Task brief: Rewrite all the data below, swapping "button" for "control" and changing nothing else. Leave the pictures out of your answer.

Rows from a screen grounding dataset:
## start
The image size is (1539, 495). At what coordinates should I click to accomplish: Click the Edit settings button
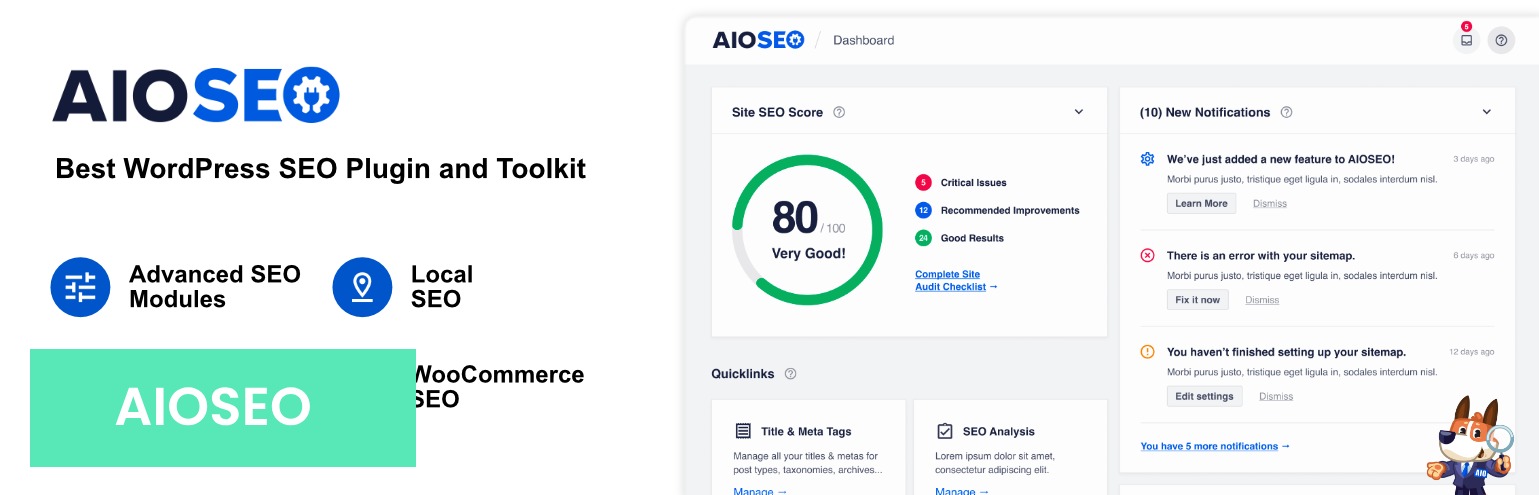click(x=1204, y=396)
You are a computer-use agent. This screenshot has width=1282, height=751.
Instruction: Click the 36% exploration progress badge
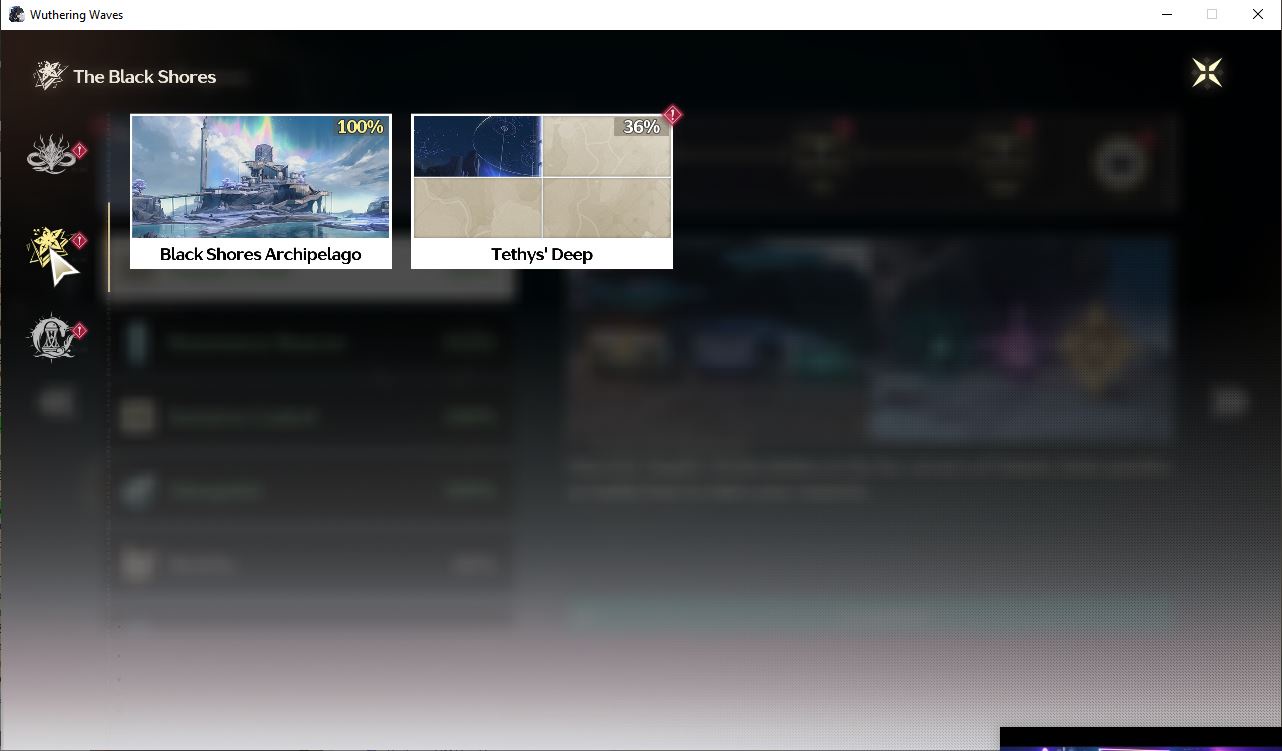click(642, 127)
## end
Problem solution:
The image size is (1539, 495). At what coordinates should I click to accomplish: Click the Edit settings control
click(x=1204, y=396)
You are a computer-use agent. This screenshot has width=1282, height=751.
Instruction: Click the 36% exploration progress badge
click(642, 127)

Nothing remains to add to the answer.